Work instruction: Leaving out all pictures, copy the lines below exactly, from the line with "Screen dimensions: 800x600" to the last line, both ends included.

[Dataset entries]

· · · ·

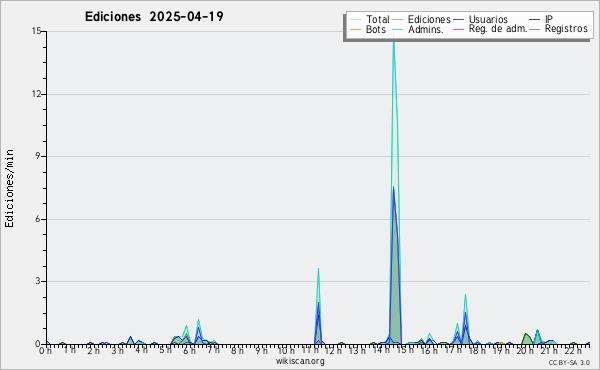Click the Usuarios legend label
The height and width of the screenshot is (370, 600).
click(488, 19)

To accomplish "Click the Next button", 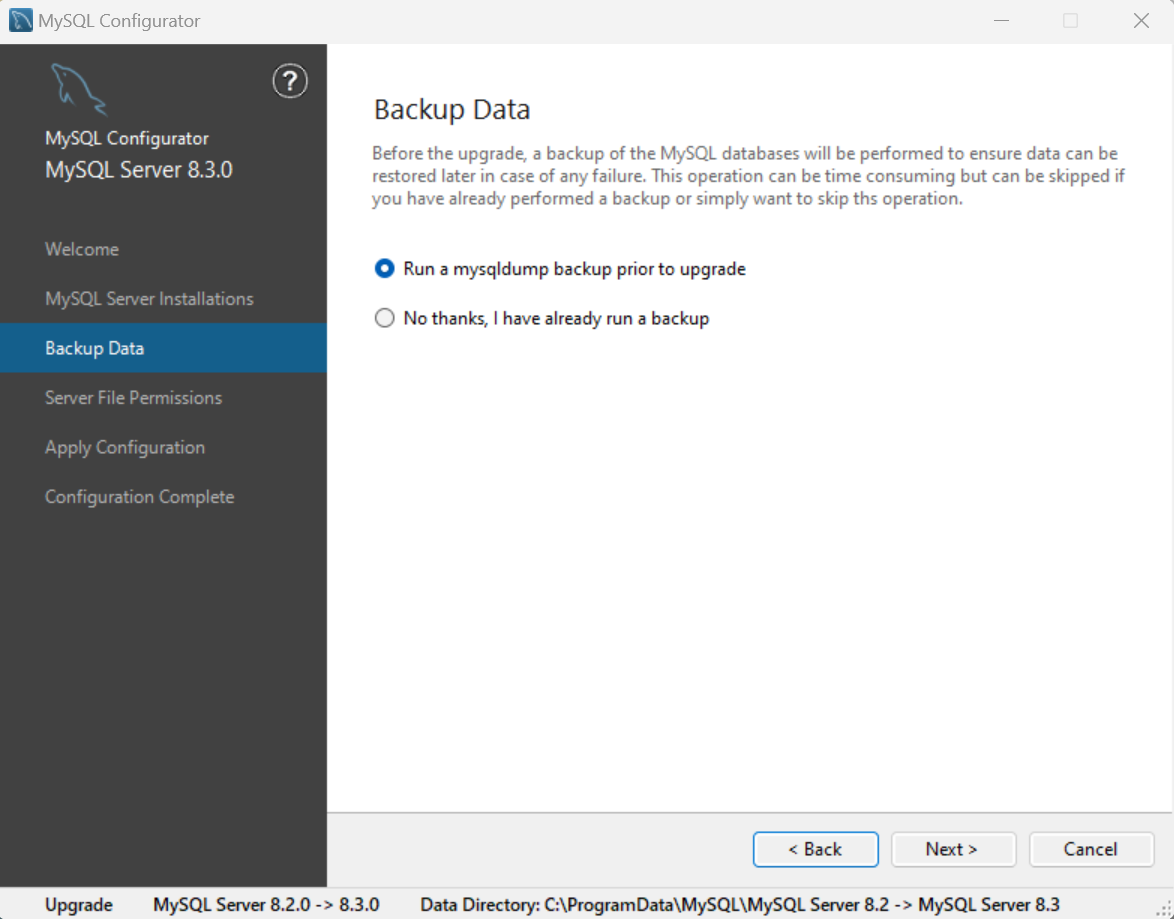I will coord(953,849).
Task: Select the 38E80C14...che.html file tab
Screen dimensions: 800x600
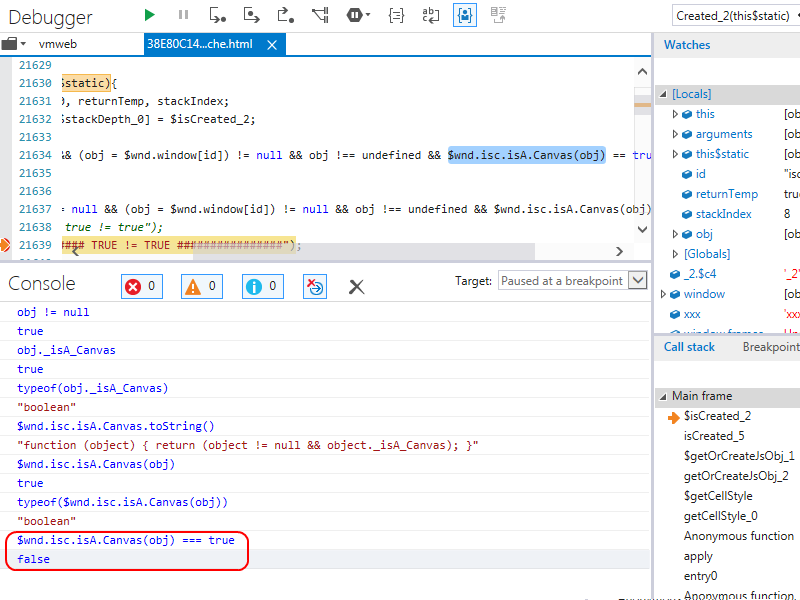Action: coord(201,44)
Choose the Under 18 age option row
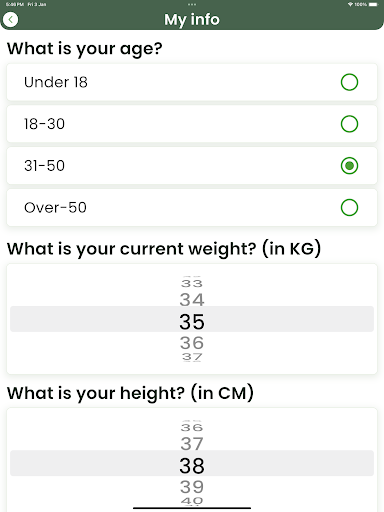 tap(192, 82)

· · · ·

Answer box:
Screen dimensions: 800x600
Action: coord(201,44)
Choose the Under 18 age option row
 tap(192, 82)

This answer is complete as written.